In this situation, the following is an example of a statement the physician could have permissibly made to the media: “It is the policy of Allergy Associates to create a safe and comfortable environment for all patients we care for; if, at any time, we believe the health or wellbeing of our patients is put in jeopardy, we seek to remedy the situation as best we can.” From a HIPAA perspective, the statement is permissible because it only discloses the practice’s general policy of creating a safe environment for all patients. It does not reveal any specific facts of the incident that could be used to identify the patient, even though the patient is known to the media and the practice could be said to be responding to, or defending itself against, the patient’s allegations made through the media.
HIPAA also requires covered entities to create, apply, and document sanctions imposed on its workforce members that violate HIPAA, regardless of the workforce member’s position. In this situation, although proximately connected to the unauthorized disclosure, Allergy Associate’s failure to properly sanction the physician responsible for the unauthorized disclosure was a separate violation of the HIPAA Privacy Rule.

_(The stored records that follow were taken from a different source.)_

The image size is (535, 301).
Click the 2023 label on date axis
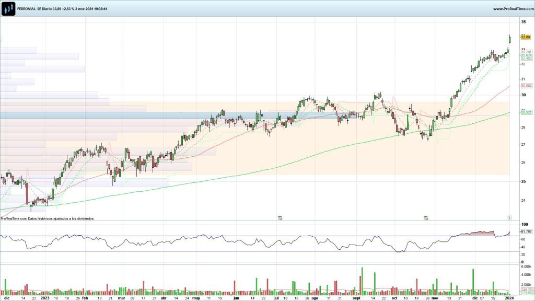[x=45, y=298]
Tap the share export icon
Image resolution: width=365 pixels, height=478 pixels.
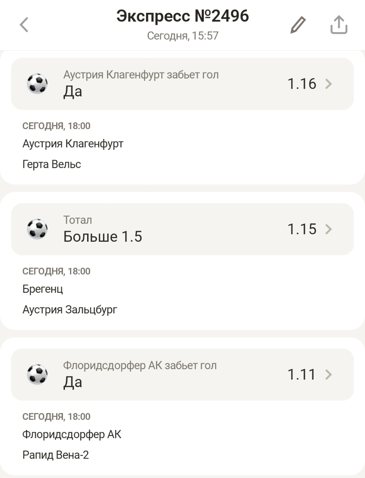(339, 25)

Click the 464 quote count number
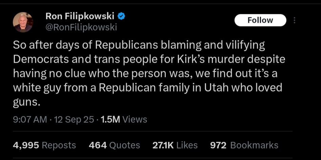pos(98,145)
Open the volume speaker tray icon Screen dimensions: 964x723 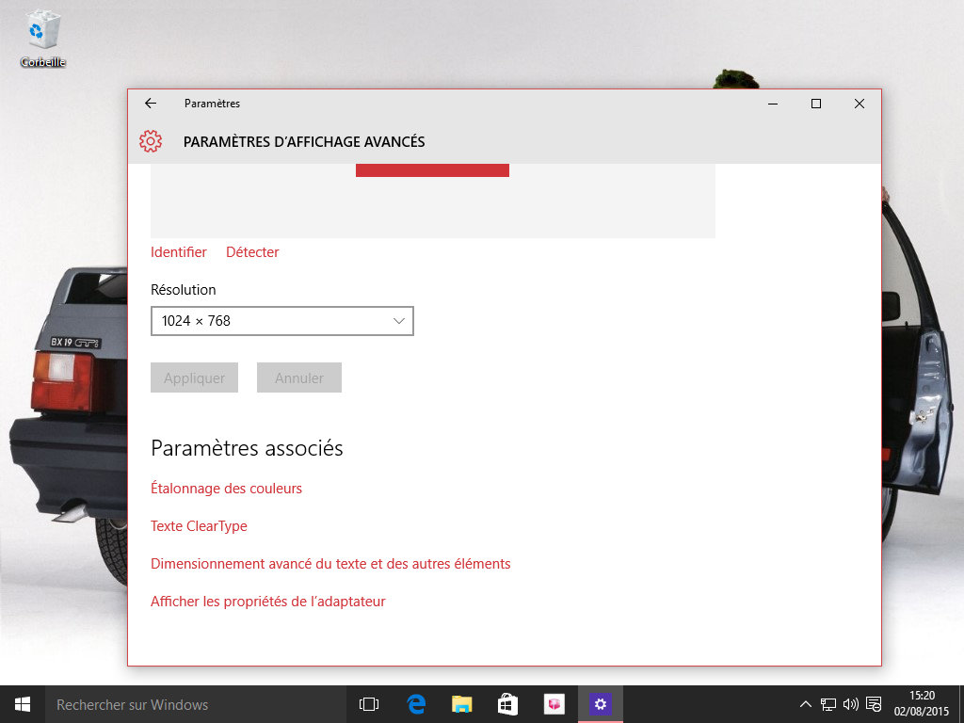[x=851, y=704]
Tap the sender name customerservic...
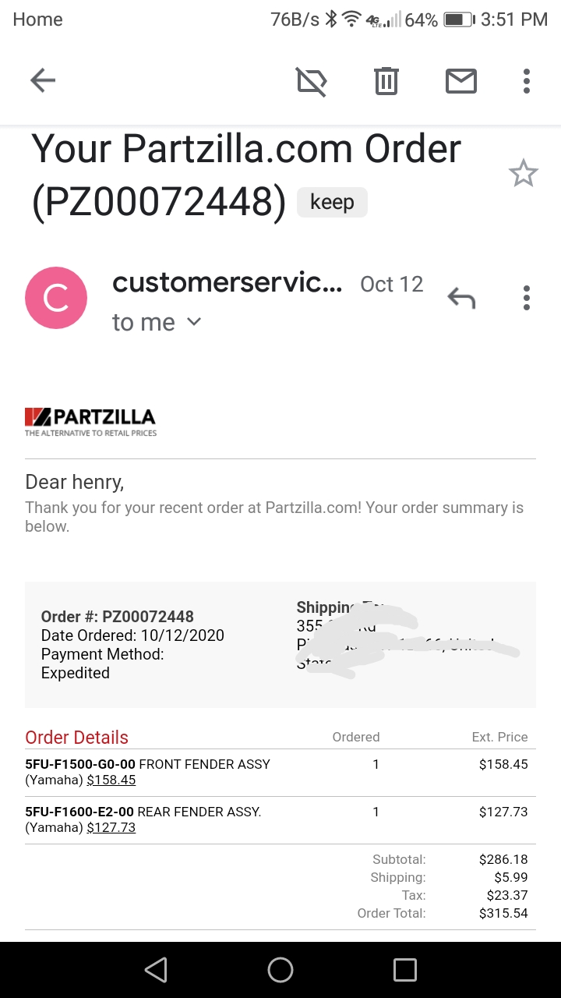The image size is (561, 998). pos(226,282)
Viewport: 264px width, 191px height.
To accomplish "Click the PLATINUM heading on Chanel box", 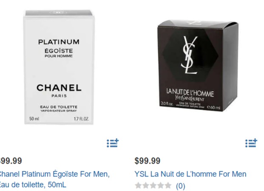I will (59, 42).
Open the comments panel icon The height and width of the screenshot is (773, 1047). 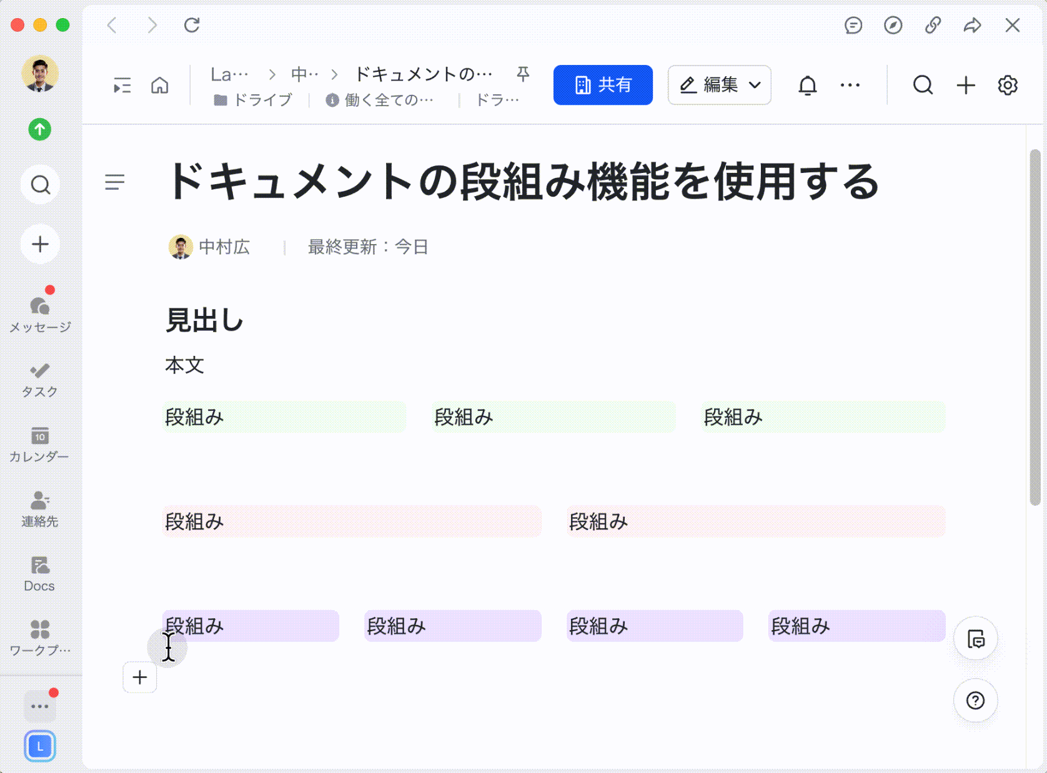point(853,25)
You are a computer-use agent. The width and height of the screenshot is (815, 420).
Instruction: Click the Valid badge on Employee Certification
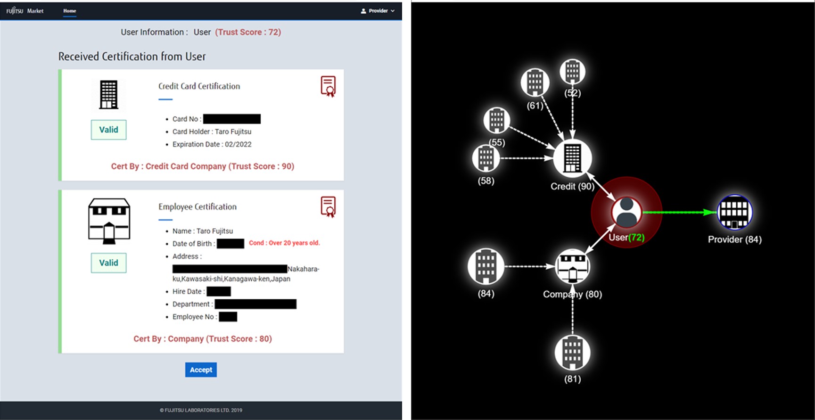[108, 263]

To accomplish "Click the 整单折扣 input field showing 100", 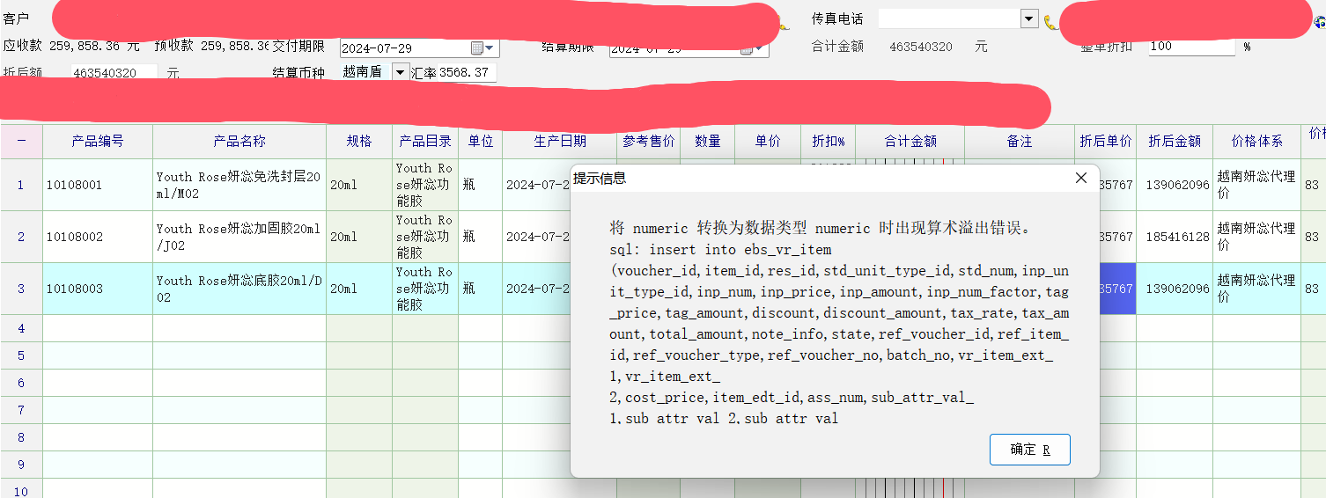I will pos(1191,47).
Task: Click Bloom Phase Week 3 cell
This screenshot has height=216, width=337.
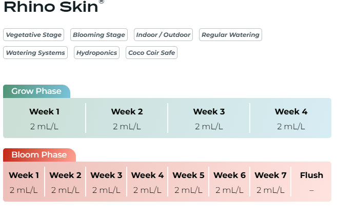Action: coord(106,182)
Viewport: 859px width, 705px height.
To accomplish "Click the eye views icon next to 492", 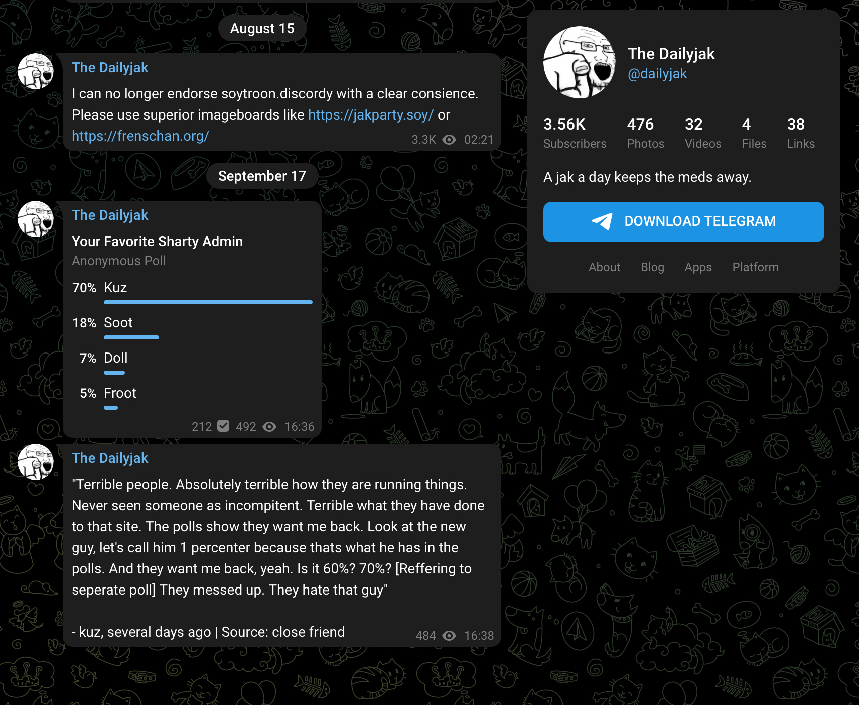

Given this fine, as well as those preceding it, HIPAA covered entities of all sizes should enact or review their existing policies describing how media inquires are to be handled. These policies should make clear that individual authorization is needed in most instances before PHI can be disclosed to the media and should also reflect that statements made without individual authorization should be in terms general enough to apply across a population. Covered entities should also ensure that their workforce members are familiar with these policies and that those who violate the policies are appropriately sanctioned or disciplined in accordance with the policies. Covered entities of all sizes that fail to take these steps run the risk of violating HIPAA and, accordingly, a comprehensive legal review of media policies is advisable as is consultation with HIPAA counsel in the event that any concerns arise relating to compliance with such policies.
- See 45 CFR 160.103 for HIPAA’s complete definition of “covered entity”; however, the definition includes health care providers that engage in certain electronic financial or administrative transactions related to health care.